Introduction
Snowflake Inc. is possibly the most influential database software company in the modern world, after Oracle. The biggest technology IPO in history, it has raced to the hallowed $3B ARR mark demonstrating strong compounding revenue growth at scale and meaningful profitability. As the de-facto analytical database infrastructure for thousands of enterprises including much of the Fortune 2000, it has one of the highest grades of recurring enterprise revenue in its peer set. It seems to possess in ample measure all the makings of a once-in-a-lifetime, iconic & enduring enterprise software company, so what pray you is the purpose of this article? Haven’t the odes to the greatness of the SNOW ticker already been sung by every investment house of note on Wall Street? Is there anything new left to say?
This author posits that yes, there is, and takes a slightly different tack to this matter. The posit is: Snowflake is indeed the most influential database company in the world, after Oracle. And much like Oracle, it’s pricing model is also one of the best-architected, best-disguised and most heinous heists in the history of software technology. In simple words, Snowflake is overcharging its customers at a pace and rhythm that is absolutely unprecedented, the likes of which has likely never been witnessed before (and hopefully isn’t witnessed again). I also posit that the instrument of Snowflake’s glorious success, the usage-based database infrastructure billing model, is also the instrument of its possible future disruption.
Such statements cannot and should not be made without a compelling body of evidence to support the hypothesis. In the rest of this article, I shall present the facts as I see them, to support my convictions. This is undoubtedly a contentious topic: and let me say this clearly: There is no doubt that Snowflake is a brilliant piece of OLAP DBMS technology that has moved the world forward. I deeply respect the views of the many supporters, believers, investors, and happy customers of Snowflake who have derived immense benefit from its excellent and innovative database technologies and notable stock gains. I only position my criticism at an unsustainable pricing model which in my view embodies the relentless pursuit of corporate greed, and over time has the potential to bleed the enterprise dry.

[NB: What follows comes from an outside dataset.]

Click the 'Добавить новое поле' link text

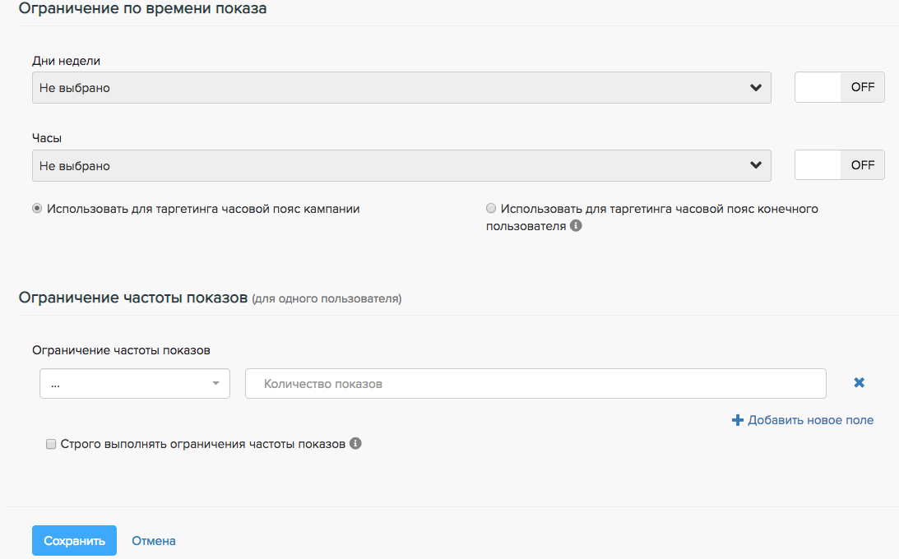coord(810,420)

(1) The 20x Compute Markup
A brief introduction to the Snowflake billing model. Snowflake uses a credit-based billing model in which enterprise customers purchase credits at a specific dollar conversion rate, which is linked to the tier of service they wish to consume. As indicated below, the standard tier starts at $2 per compute credit, is $3 for enterprise customers, $4 for regulated industries, $6 for Virtual Private Snowflake (VPS), as as much as $8.4 for Federal customers, per the pricing published by Snowflake on their website (linked here and encapsulated below).

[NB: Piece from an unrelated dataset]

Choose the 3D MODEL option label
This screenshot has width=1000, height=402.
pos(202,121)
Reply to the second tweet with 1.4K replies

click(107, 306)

Once credits are purchased with discounts as negotiated by the customer, they are used to spin up virtual data warehouses and run OLAP (online analytical processing) queries in SQL by anyone in the enterprise with system access. The warehouse is charged at the rates indicated below per minute of active query operations. The standard warehouses vary in size from XS (1 credit per hour) all the way to 6XL (512 credits an hour) while the Snowpark optimized (i.e., ML workload optimized) version of the warehouses vary from M (6 credits an hour) to 6XL (768 credits an hour, encapsulated in the table below).
It is commonly known that each XS data warehouse represents 8 vCPUs, 16 GiB RAM, and 200 GiB NVMe SSD storage (equivalent to the c5d.2xlarge EC2 machine on AWS, and its peers on other hyperscalers). The warehouses in the lineage above it have compute specs growing by a factor of 2, i.e., the S data warehouse will have 16 vCPUs and 32 GiB RAM, the M data warehouse will have 32 vCPUs and 64 GiB RAM, and so on.
So each credit, the cost of which varies between $2 to $8.4 before bulk discounting, delivers a server that runs 8 vCPUs and 16 GiB RAM per hour. Viewed at a per vCPU-hour level, the cost in the standard tier is 25 cents ($2 / 8 vCPU-hour) and the cost for the most expensive service tier is 105 cents ($8.4 / 8 vCPU-hour). The table below encapsulates the cost per vCPU-hour for each Snowflake service tier.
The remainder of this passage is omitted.